Quando ho letto questo libro per la prima volta, nel 2012, non avevo particolarmente apprezzato il modo in cui il tema viene sviluppato: quasi esclusivamente attraverso testimonianze e racconti di coppie che sono riuscite a vivere secondo la filosofia wabi sabi, e questo, insieme al fatto di essere ancora acerba per digerire la spiritualità che di tanto in tanto fa capolino nel testo, mi aveva guastato la lettura.

La seconda lettura, per scrivere questo post, è stata invece decisamente più soddisfacente: la spiritualità non mi spaventa più, e ho trovato che la scelta di affidare il messaggio del libro a storie vere sia estremamente azzeccata, forse l’unica possibile.

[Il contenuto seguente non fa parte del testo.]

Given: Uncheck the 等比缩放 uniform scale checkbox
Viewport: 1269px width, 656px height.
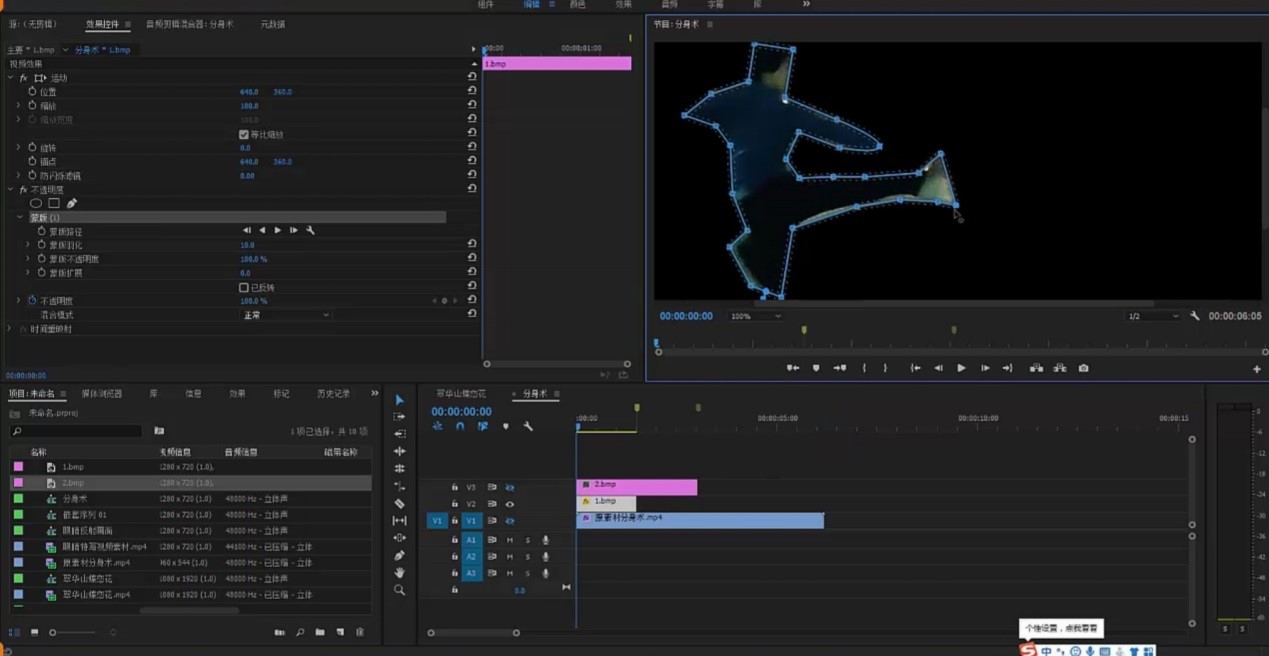Looking at the screenshot, I should pyautogui.click(x=244, y=134).
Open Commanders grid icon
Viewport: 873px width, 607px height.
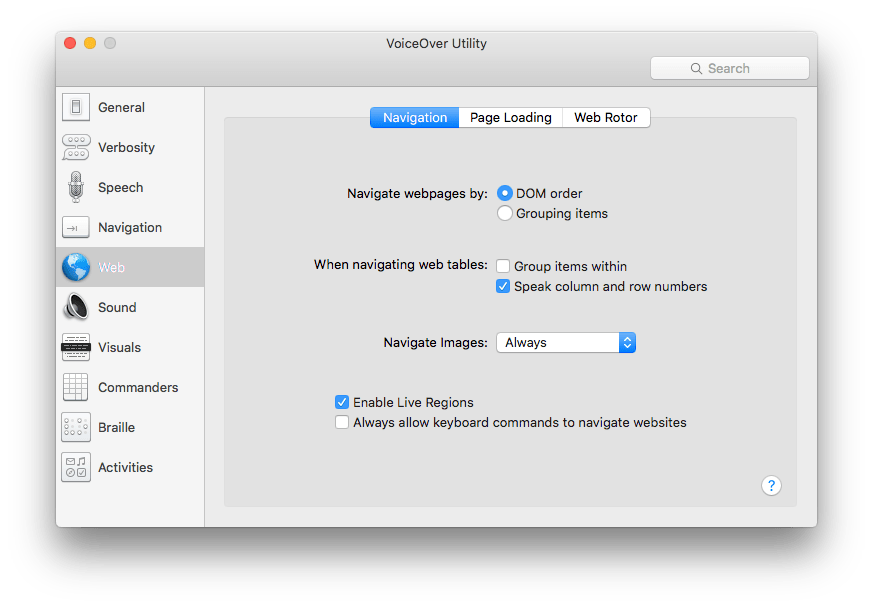click(76, 387)

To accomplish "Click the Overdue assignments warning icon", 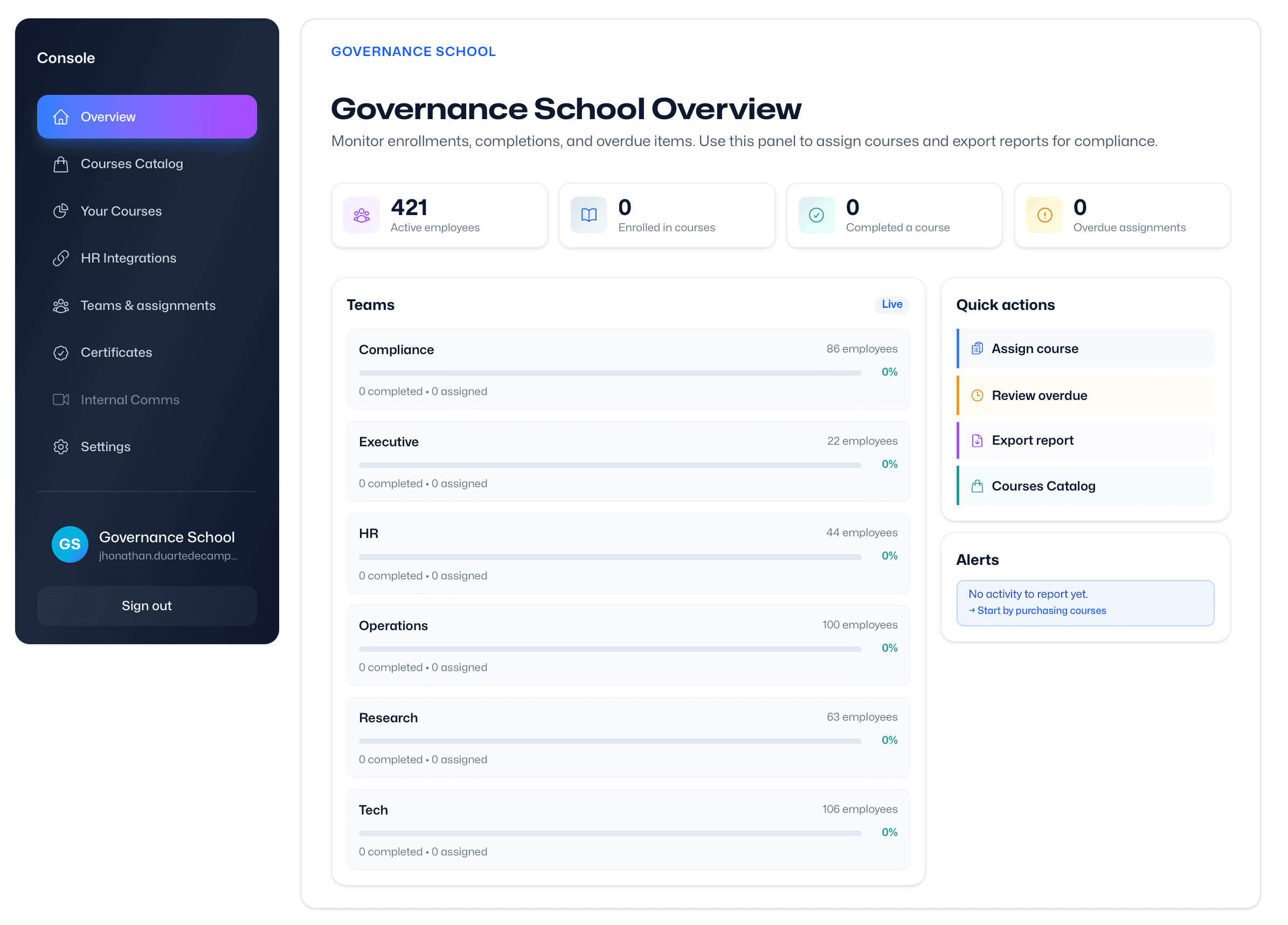I will [1044, 215].
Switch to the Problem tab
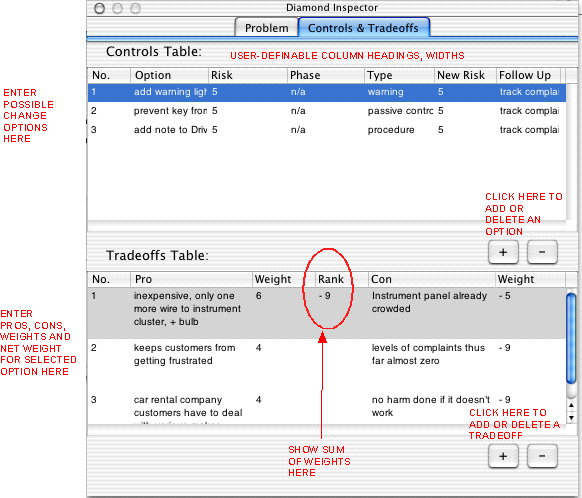Viewport: 582px width, 498px height. click(267, 28)
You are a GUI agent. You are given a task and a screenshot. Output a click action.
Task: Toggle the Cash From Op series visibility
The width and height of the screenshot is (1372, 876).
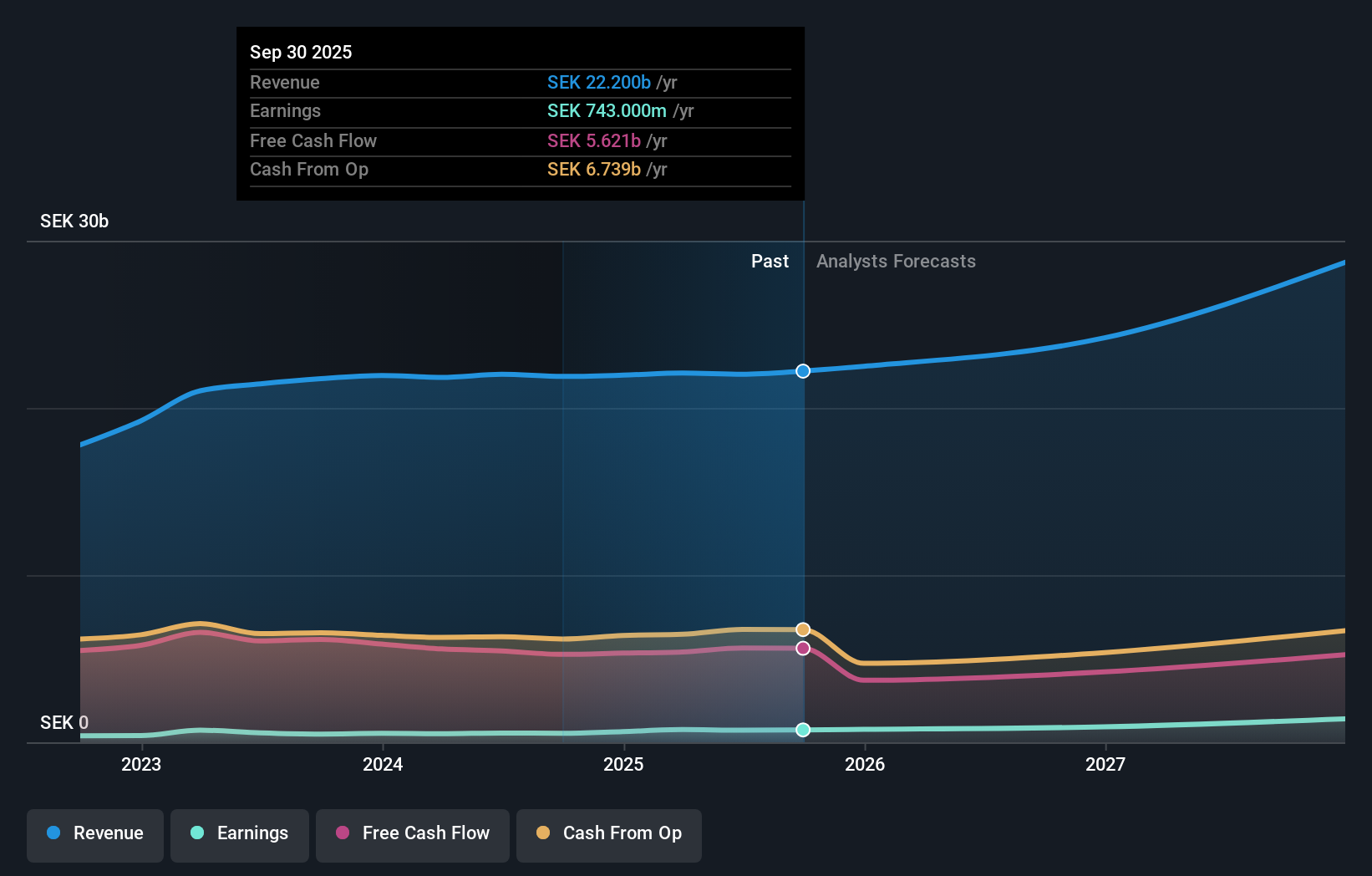click(608, 834)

Ma la cosa che adoro di questo libro è l’estrema concretezza e fattibilità: spesso i manuali di questo tipo si perdono nella psicologia e nella filosofia, dimenticandosi di andare oltre l’astrazione e di fornire esempi e soluzioni concrete. Wabi sabi love, no – i consigli dell’autrice sono estremamente pratici e facilmente applicabili, e, ciò che più conta, efficaci. Da leggere.

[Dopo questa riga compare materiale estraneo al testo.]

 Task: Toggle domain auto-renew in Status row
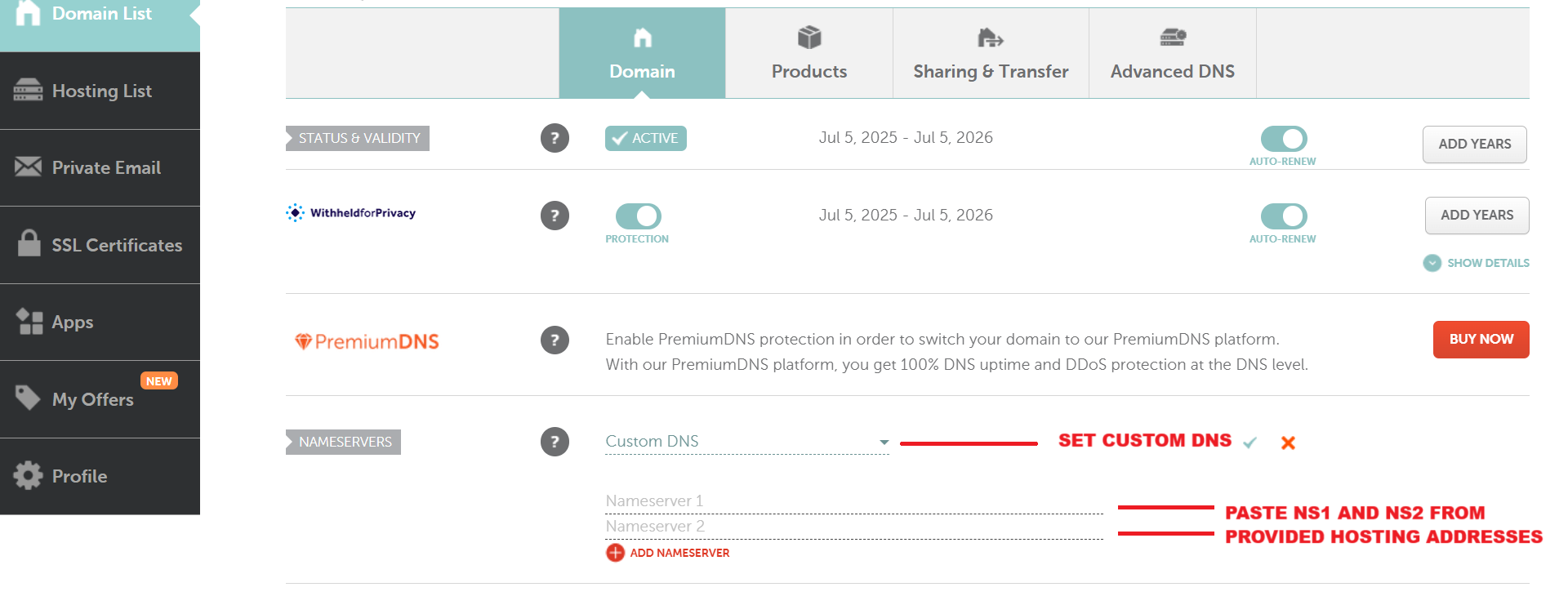tap(1284, 139)
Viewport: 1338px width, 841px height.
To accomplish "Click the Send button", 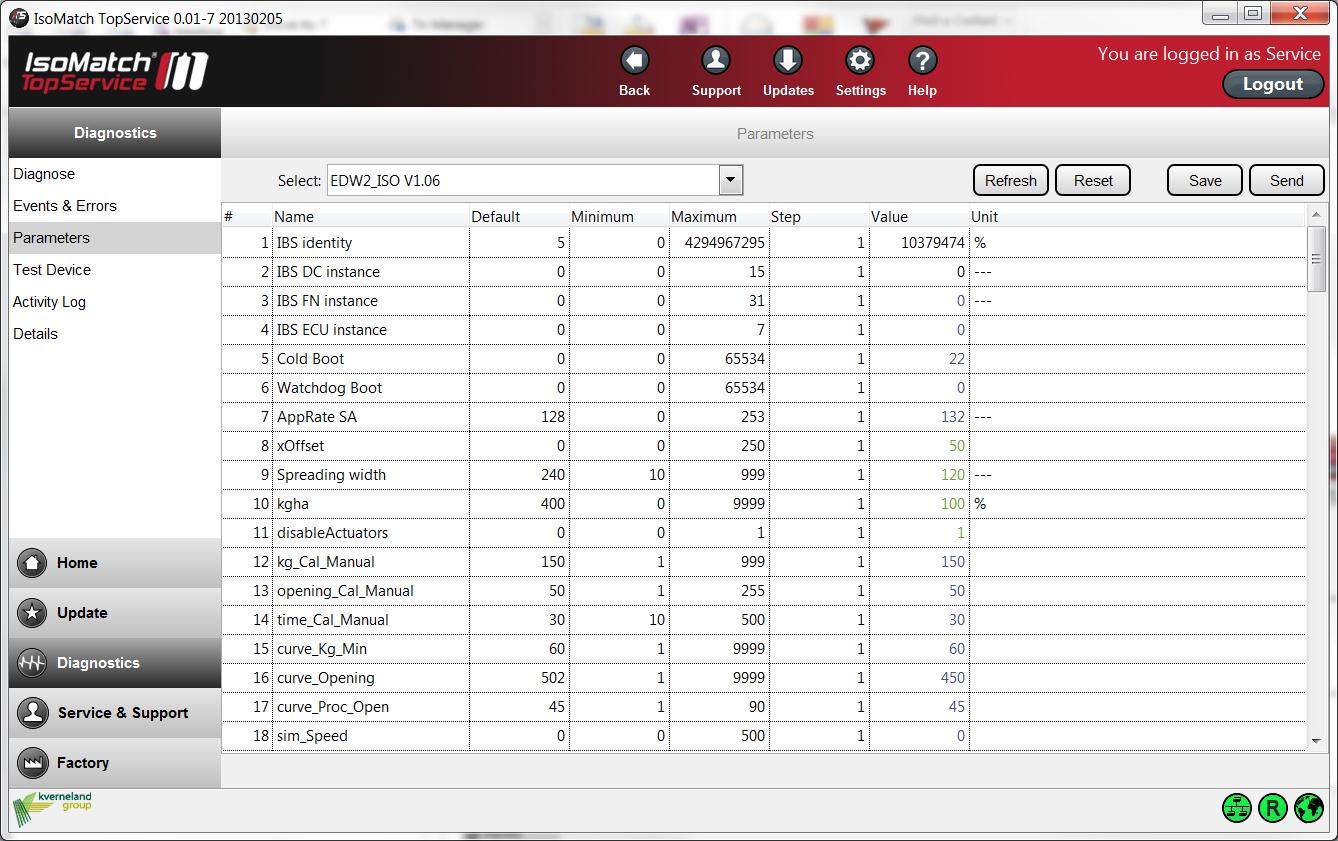I will point(1286,181).
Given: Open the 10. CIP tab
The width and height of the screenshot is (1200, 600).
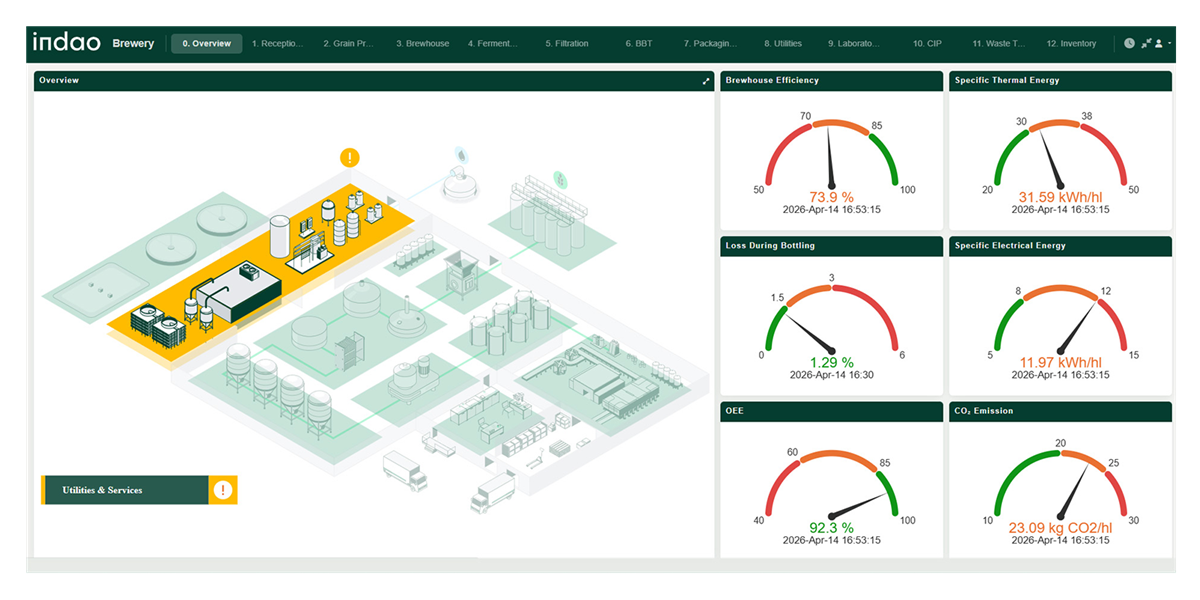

Quando vi scoprite a notare le crepe del vostro partner, chiudete gli occhi e immaginate di riempire quelle crepe con l’oro.

Kintsugi-bowl-wabi-sabi
Photo courtesy of David Pike

Il secondo libro di cui vi parlo è Wabi-sabi per artisti, designer, poeti e filosofi, libriccino di una settantina di pagine ma dal contenuto molto denso, ideale se volete approfondire il concetto di wabi-sabi (anche se non siete artisti, designer, poeti o filosofi).

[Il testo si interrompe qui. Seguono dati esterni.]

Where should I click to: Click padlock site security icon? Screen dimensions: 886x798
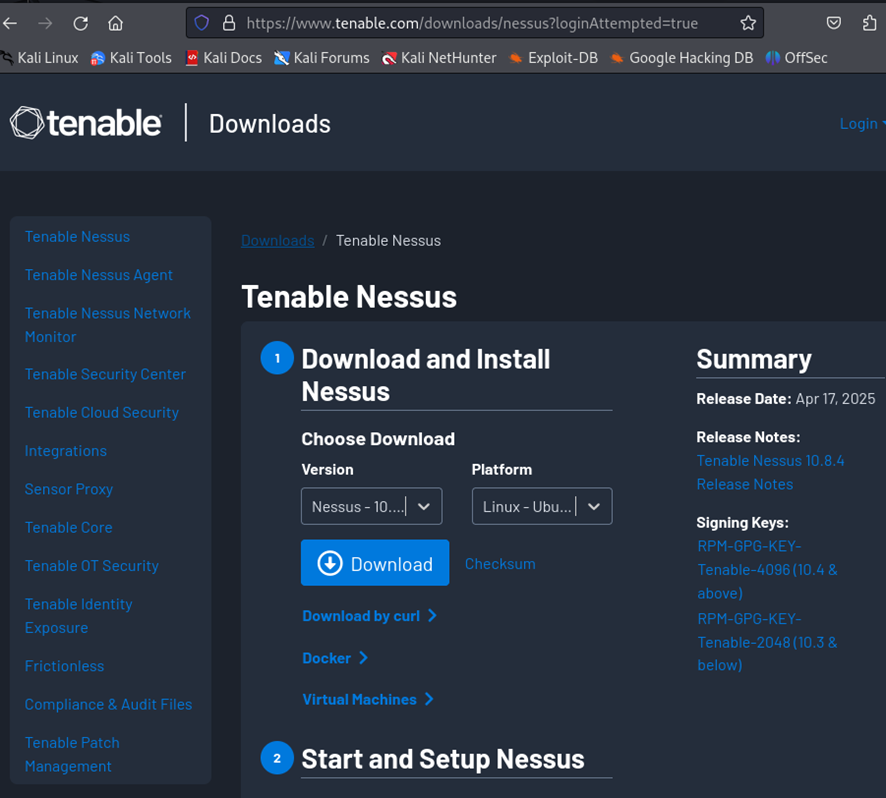click(228, 23)
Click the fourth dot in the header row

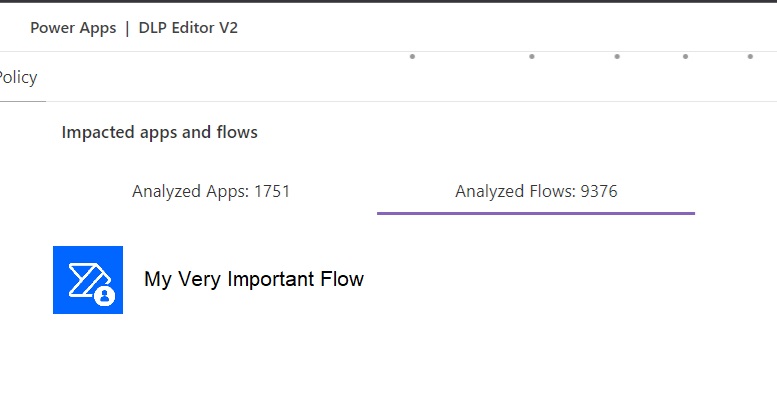685,57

Sono molto affezionata a questo libretto per via del modo in cui è arrivato a me: qualche anno fa ho contattato un gentilissimo utente di aNobii che possedeva questo e un altro libro che mi intrigava molto, Sun Tzu e l’arte della seduzione, proponendogli uno scambio con due libri della mia libreria; lui è stato così gentile da inviarmi i due libri senza chiedere niente in cambio, e per di più ha aggiunto nel pacchetto due meravigliosi segnalibri scritti a mano (senza contare che anche la carta in cui li aveva avvolti era completamente scritta a mano, carta che ho strappato aprendo il pacchetto rendendola involontariamente una perfetta opera wabi-sabi). È stato uno dei rari atti di gentilezza totalmente disinteressata da parte di uno sconosciuto a cui abbia mai assistito ♥

Ritornando al libro – approfondisce molto bene la filosofia wabi-sabi, spiega accuratamente il contesto storico e culturale in cui si è sviluppato, fà un interessante parallelismo con il modernismo… ma è freddo. Accademicamente freddo. Non è ovviamente un difetto oggettivo, ma se come me avete bisogno di sentire un contatto emotivo con un libro e il suo autore per arrivare ad amarlo, vi lascerà con un pò di amaro in bocca. Se invece apprezzate l’approccio “scientifico”, questo è il libro che fa per voi.

Wabi-sabi significa muoversi leggeri per il mondo, imparando ad apprezzare qualsiasi cosa incontriamo, per quanto sia insignificante, in qualsiasi momento.

___________

Wabi sabi love – Come trovare equilibrio e bellezza nell’amore (im)perfetto, Arielle Ford, Leggereditore, 203 p.

Wabi-sabi per artisti, designer, poeti e filosofi, Leonard Koren, Ponte alle Grazie, 92 p.